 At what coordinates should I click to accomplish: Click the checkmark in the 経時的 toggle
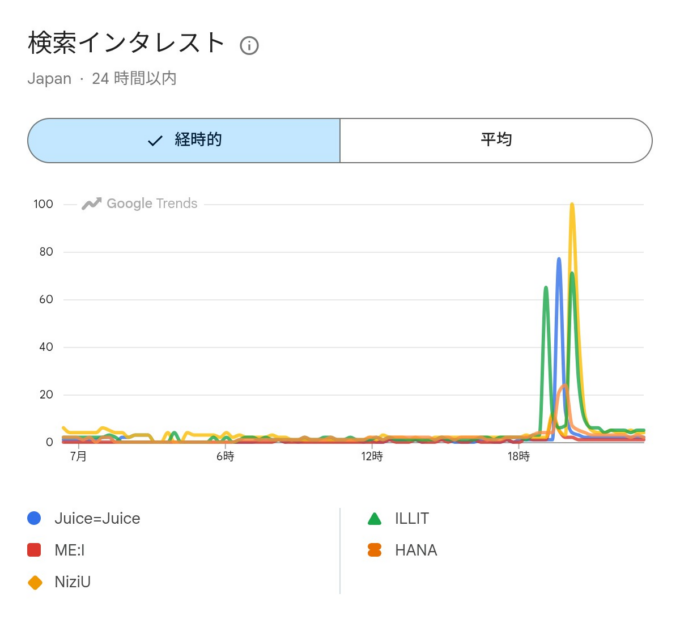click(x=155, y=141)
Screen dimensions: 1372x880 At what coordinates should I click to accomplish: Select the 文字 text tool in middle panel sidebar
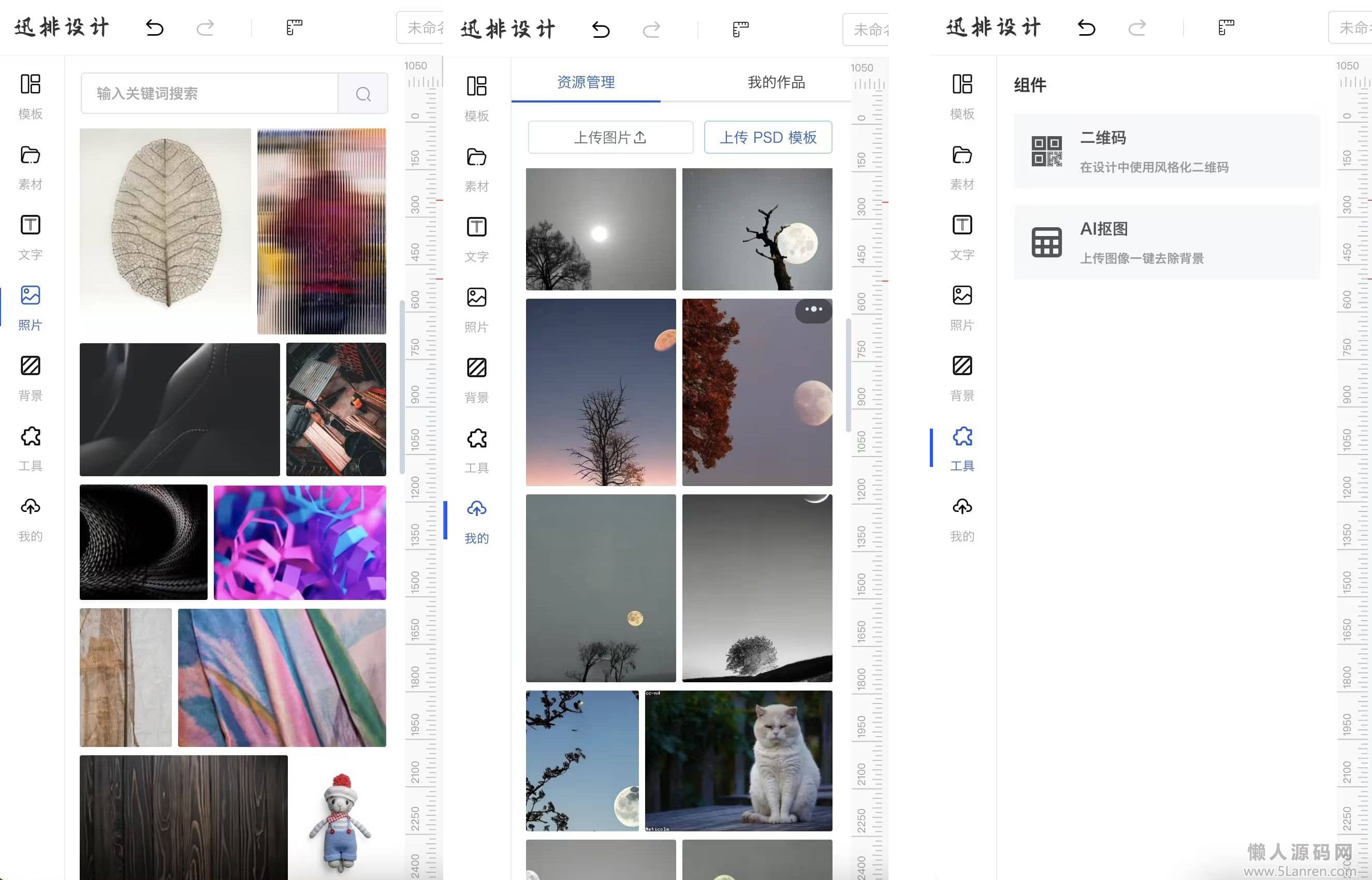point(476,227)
====
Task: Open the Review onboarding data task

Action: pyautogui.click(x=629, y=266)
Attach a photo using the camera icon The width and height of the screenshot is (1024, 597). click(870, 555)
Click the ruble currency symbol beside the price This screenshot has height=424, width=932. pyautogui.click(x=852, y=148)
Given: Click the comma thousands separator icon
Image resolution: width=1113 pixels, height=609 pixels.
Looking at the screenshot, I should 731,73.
====
◆ What to produce
Reproduce the lines verbatim, starting with the line that contains "Attach a photo" and ending after the line that contains "Looking at the screenshot, I should 731,73.".

◆ Task output
Attach a photo using the camera icon The width and height of the screenshot is (1024, 597). click(870, 555)
Click the ruble currency symbol beside the price This screenshot has height=424, width=932. pyautogui.click(x=852, y=148)
Given: Click the comma thousands separator icon
Image resolution: width=1113 pixels, height=609 pixels.
Looking at the screenshot, I should 731,73.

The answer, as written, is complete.